Die E-Mails an Mitglieder des Vonovia-Aktionsbündnisses klingen sachlich-informativ, verärgert, alarmiert: Da verkauft Vonovia Bestände in Flensburg – neue Eigentümer und Verwalter werden den Mietern nicht bekannt gegeben. Das Unternehmen muss in Nordrhein-Westfalen per Gerichtsurteil gezwungen werden, Mietern nach Betriebskostenabrechnungen Belegeinsicht in Wohnortnähe zu gewähren. Angebliche Mietrückstände werden von der Vonovia schriftlich angemahnt, aber auf erschrockene Nachfragen der Mieter reagiert über Monate niemand.

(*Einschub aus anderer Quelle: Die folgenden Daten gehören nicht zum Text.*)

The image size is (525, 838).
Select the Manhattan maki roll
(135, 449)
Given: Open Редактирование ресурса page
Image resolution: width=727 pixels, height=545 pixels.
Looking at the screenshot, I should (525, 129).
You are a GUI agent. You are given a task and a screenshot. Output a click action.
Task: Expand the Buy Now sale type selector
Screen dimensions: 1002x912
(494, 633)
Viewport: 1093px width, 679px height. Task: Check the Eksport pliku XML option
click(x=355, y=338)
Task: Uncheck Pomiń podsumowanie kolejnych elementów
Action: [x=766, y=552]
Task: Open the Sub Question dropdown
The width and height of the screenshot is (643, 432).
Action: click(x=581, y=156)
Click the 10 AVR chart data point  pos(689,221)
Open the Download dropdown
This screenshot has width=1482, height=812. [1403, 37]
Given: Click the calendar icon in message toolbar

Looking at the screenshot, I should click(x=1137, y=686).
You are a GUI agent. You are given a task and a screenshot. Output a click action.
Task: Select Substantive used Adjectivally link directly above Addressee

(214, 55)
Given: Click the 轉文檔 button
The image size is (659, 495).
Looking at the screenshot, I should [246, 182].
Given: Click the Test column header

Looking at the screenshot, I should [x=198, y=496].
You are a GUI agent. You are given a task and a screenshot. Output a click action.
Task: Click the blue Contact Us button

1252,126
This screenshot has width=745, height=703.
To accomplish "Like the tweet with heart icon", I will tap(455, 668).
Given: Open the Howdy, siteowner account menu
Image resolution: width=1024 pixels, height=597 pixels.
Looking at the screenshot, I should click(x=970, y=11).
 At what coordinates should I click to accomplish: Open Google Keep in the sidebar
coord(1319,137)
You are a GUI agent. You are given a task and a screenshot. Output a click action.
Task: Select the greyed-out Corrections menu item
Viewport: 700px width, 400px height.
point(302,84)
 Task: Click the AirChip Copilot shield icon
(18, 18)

„Die Vonovia hat – wie die Deutsche Wohnen auch – ein mieses Image“, erklärt Knut Unger vom Mieterverein Witten. Wäre die Übernahme der einen Gesellschaft durch die andere tatsächlich wie geplant gelungen, hätte sich diese Situation für die Mieter eher noch verschlechtert – davon ist der Mietervertreter überzeugt. „Es sind vor allem die renditeorientierten Unternehmen, bei denen Kundenservice nicht gerade an erster Stelle steht“, so Unger.
„Mit großen Wohnungsbaugesellschaften in den Händen privater Investoren gibt es schon lange Probleme“, ergänzt Daniel Zimmermann, Koordinator beim Deutschen Mieterbund in Nordrhein-Westfalen. Da werden beispielsweise immer wieder die schlechte Erreichbarkeit und fehlerhafte Betriebskostenabrechnungen kritisiert. Da gibt es mehr und mehr Proteste gegen standardisierte nicht objektgerechte Modernisierungen, die vor allem die Mieten in die Höhe treiben.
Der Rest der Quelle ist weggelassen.